Strengths and Limitations
Observation offers rich, contextual, and honest data that no other technique consistently produces. But it comes with real costs and constraints:
- Time-intensive: A single half-day session per role is a minimum; multiple sessions over several days are ideal. This is far more expensive in analyst time than a questionnaire sent to 50 people.
- Observer effect (Hawthorne): Workers may alter their behaviour; mitigate but cannot fully eliminate.
- Scope is narrow: You see one person, one shift, one location. Rare events (month-end close, system outages) may not occur during your observation window.
- Consent and privacy: Workers must agree to be observed. In some industries, union agreements or privacy law restrict what can be recorded and how data is stored.
- Analyst interpretation bias: What you notice and record is shaped by your existing mental model. Bring a co-analyst or rotate observers to counter this.
When to Combine Observation With Other Techniques
Observation is most powerful as part of a multi-technique strategy. In a clinic booking system project, the typical combination looks like this:
- Interviews first — to understand the big picture, roles, and pain points from management.
- Observation next — to see actual work and surface tacit knowledge and workarounds.
- Document analysis in parallel — to compare what the process manual says with what you observed.
- Workshops afterwards — to validate findings with the whole team and prioritise requirements collaboratively.
Summary
- Observation captures what people actually do — not what they say they do — revealing tacit knowledge and workarounds.

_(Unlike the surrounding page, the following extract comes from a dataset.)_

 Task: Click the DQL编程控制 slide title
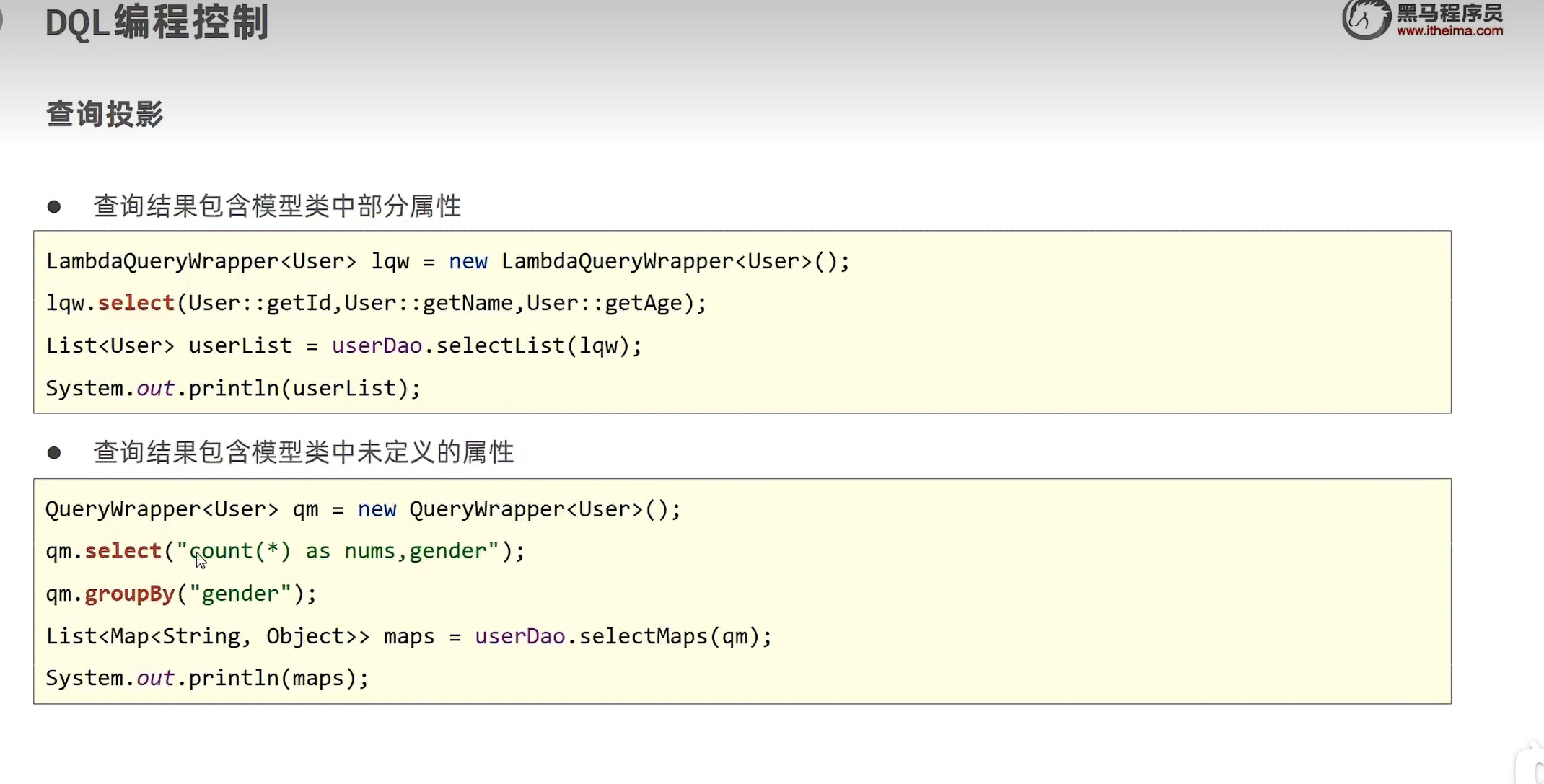coord(157,22)
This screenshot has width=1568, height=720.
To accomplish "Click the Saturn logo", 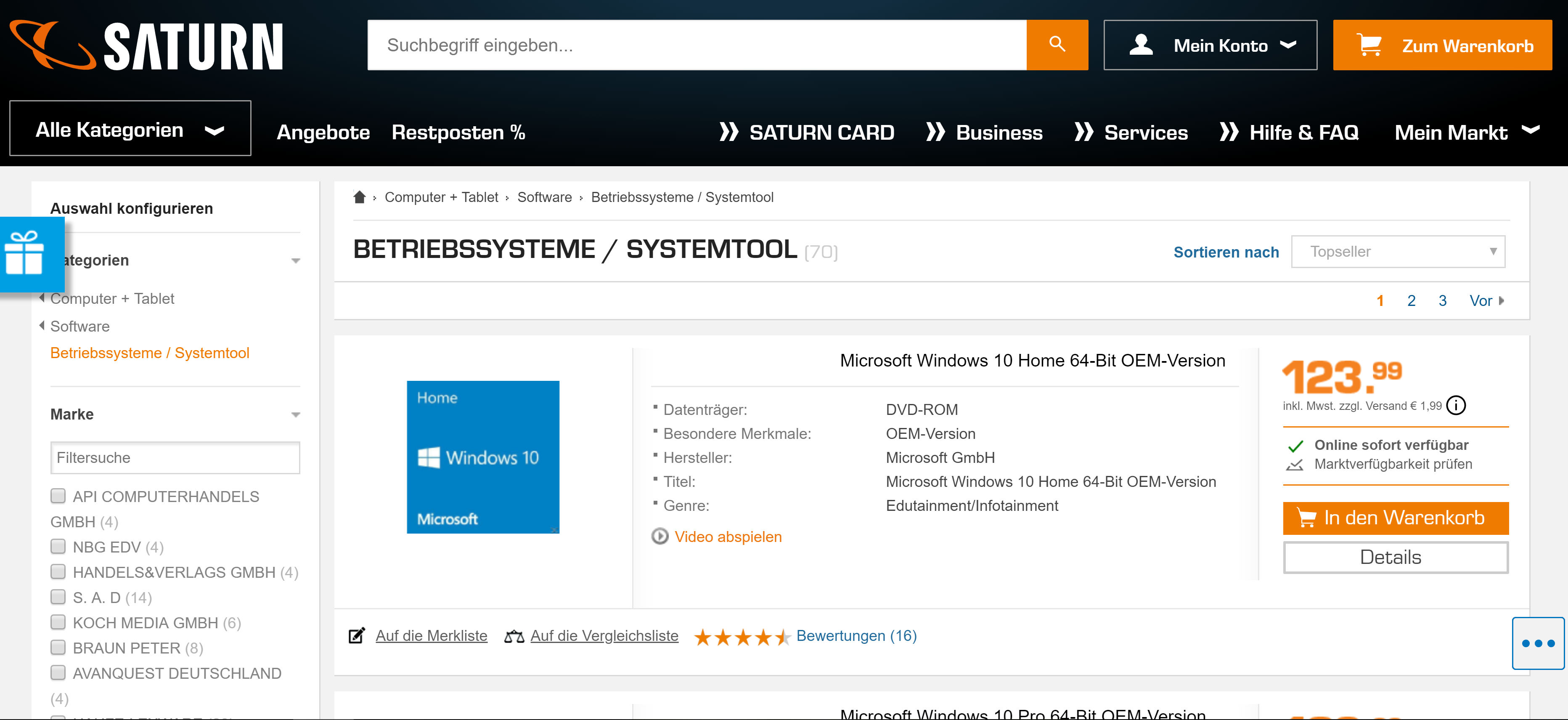I will 147,46.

- Four modes: passive observation, job shadowing, participant observation, and screen/video recording.
- The Hawthorne Effect is the tendency for workers to change behaviour when observed; counter it with extended presence, transparent framing, and data triangulation.
- Ethnographic techniques (field notes, artefact collection, think-aloud, exception spotting) extract the deepest insight.
- Every observation session should follow the Prepare → Observe → Debrief → Analyse lifecycle.
- Workarounds observed in the field are requirements hiding in plain sight — document them with frequency and time cost.
- Observation is resource-intensive; combine it strategically with interviews, document analysis, and workshops.